Along with City goalkeeper Fred Thompson, Jex headed north to Doncaster Rovers who were playing in the Midland League. That season Doncaster finished 11th with Jex scoring an excellent 20 goals in his 27 league games, and once in the Sheffield and Hallamshire Senior Cup.

At the end of the season he moved to fellow Midland League side Rotherham Town, who had been runners up in the league, though that season they had their worst league finish of 17th out of 22, and Jex was re−signed by Doncaster for the following season, 1910–11. He played in all 38 league matches and ended up joint top scorer with 23, including two hat−tricks, as Doncaster finished in third position. He also scored 5 times in the FA Cup, with 3 of those in a hat-trick against Grimsby Rovers.
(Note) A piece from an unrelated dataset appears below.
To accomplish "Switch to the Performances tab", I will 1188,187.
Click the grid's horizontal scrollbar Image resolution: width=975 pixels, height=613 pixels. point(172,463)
He and teammate Sam Gunton, who'd also come to Rovers from Norwich, then went to Gainsborough Trinity who were in Division Two of the Football League, though after making only 6 starts with no goals, in April 1912 he moved to London club Croydon Common who were playing in the Southern League. With 3 goals in just 6 league matches and no goals in the 5 cup games, he headed back to Doncaster in late September 1914 but his season was disrupted as, just before Christmas, he injured his foot at the Plant Works when a heavy trolley ran over it, leaving him out of the side till April. Even with just the 6 goals, he again was top scorer for the season at Doncaster. In all competitions, he made nearly 100 appearances for Doncaster.

A description of Jex was:
"he is short, but very quick in his stride, he is pluck personified."

==Later life==
He died in Dulwich Hospital in London at the age of 48 after a short illness started by catching a chill, and is buried in Streatham Park Cemetery near Croydon.